Este tipo de narrativas pueden conducir a que los observadores externos, esto es, quienes no tienen un conocimiento directo de lo amazónico sino uno mediado por discursos e imaginarios, desarrollen un imaginario fantasioso e inocente respecto a esta unidad de sentido como aplicación del mito del “buen salvaje”, y que en cierta medida se frustren al descubrir que los nativos también participan de consumos globales, como vestir jeans o mirar televisión (Vadjunec et al., 2011). Ante la confrontación del imaginario social con lo que de hecho sucede, los observadores externos suelen calificar estas prácticas como evidencias de sociedades corrompidas, aculturizadas, inauténticas o degradadas (Conklin, 2010, p. 130).
Si se realiza un análisis de las categorías espaciales ―categorías topológicas, en términos de la semiótica generativa asociada a Greimas (1984)― y se identifica a la naturaleza y la cultura como valores opuestos en la organización del espacio, se puede observar que en aquellos espacios en los que la intervención del hombre es visible, como los centros urbanos, la administración pública o los paisajes culturales,1 lo natural suele expresarse discursivamente como una suerte de espacio englobado dentro de una unidad territorial moderna que lo limita, lo envuelve y le asigna funciones específicas, lo que sucede con jardines y huertas en residencias particulares, zoológicos y parques urbanos en ciudades, reservas naturales y áreas protegidas dentro de una administración territorial nacional o regional. Sin embargo, en los imaginarios construidos en torno a la identidad amazónica, la naturaleza se destaca por ser el espacio englobante de toda manifestación del sentido: la selva actúa como marco en el que se ambientan los intercambios y experiencias, de modo que las ciudades, las carreteras y las grandes construcciones u obras de ingeniería son percibidas como interrupciones o excepciones del imaginario amazónico.

=-=-=

TAREAS:
**A.** Transcribe sin cambios el fragmento del texto sobre el imaginario amazónico que va desde "Este tipo de" hasta "2010, p. 130).".
**B.** Escribe la continuación del texto sobre el imaginario amazónico a partir de su última oración.

MATERIAL PROPORCIONADO:
=-=-=

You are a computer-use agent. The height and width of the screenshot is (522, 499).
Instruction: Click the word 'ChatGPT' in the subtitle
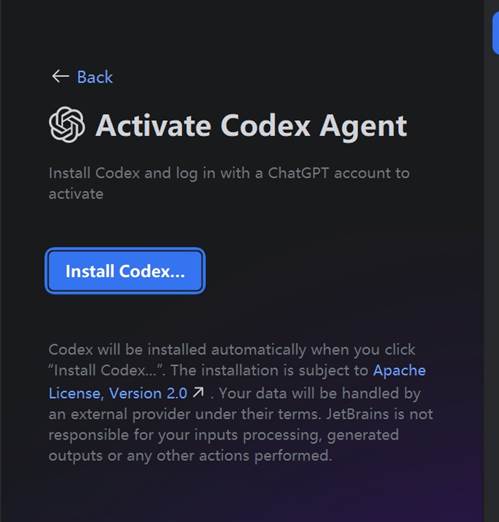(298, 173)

=-=-=

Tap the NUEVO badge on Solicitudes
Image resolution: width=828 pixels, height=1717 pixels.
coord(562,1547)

=-=-=

RESULTADOS:
**A.**
Este tipo de narrativas pueden conducir a que los observadores externos, esto es, quienes no tienen un conocimiento directo de lo amazónico sino uno mediado por discursos e imaginarios, desarrollen un imaginario fantasioso e inocente respecto a esta unidad de sentido como aplicación del mito del “buen salvaje”, y que en cierta medida se frustren al descubrir que los nativos también participan de consumos globales, como vestir jeans o mirar televisión (Vadjunec et al., 2011). Ante la confrontación del imaginario social con lo que de hecho sucede, los observadores externos suelen calificar estas prácticas como evidencias de sociedades corrompidas, aculturizadas, inauténticas o degradadas (Conklin, 2010, p. 130).

**B.**
Siguiendo esta línea argumental, la Amazonía ha sido caracterizada en diferentes discursos que circulan en la esfera pública como un espacio de difícil acceso, aislado de la civilización y con un territorio que, del mismo modo que esconde actividades ilegales ―véase en novelas como Pantaleón y las visitadoras (1973), de Mario Vargas Llosa, o películas como Monos (2019), dirigida por Alejandro Landes―, dificulta el acceso a un objeto de valor o el cumplimiento de una actividad deseada ―véase en películas como El abrazo de la serpiente (2015), dirigida por Ciro Guerra, o Fitzcarraldo (1982), dirigida por Werner Herzog―. Otros ejemplos de la dificultad del acceso a un bien preciado en el territorio amazónico se pueden encontrar en el emergente turismo alrededor del ritual de la ayahuasca o en la tradición de “la gran pesca anual del paiche”, así como en las incursiones de chefs limeños a la selva en busca de sabores que, desde hace algunas décadas, han servido como insumo para posicionar a la cocina peruana a nivel global (Avilés, 2016). En virtud de este aislamiento, la mayoría de los protagonistas no nativos que figuran en las ficciones que se ambientan en el Amazonas acaban por perder la cordura por influencia de un entorno natural que les impide desarrollar sus proyectos, o les limita las opciones posibles.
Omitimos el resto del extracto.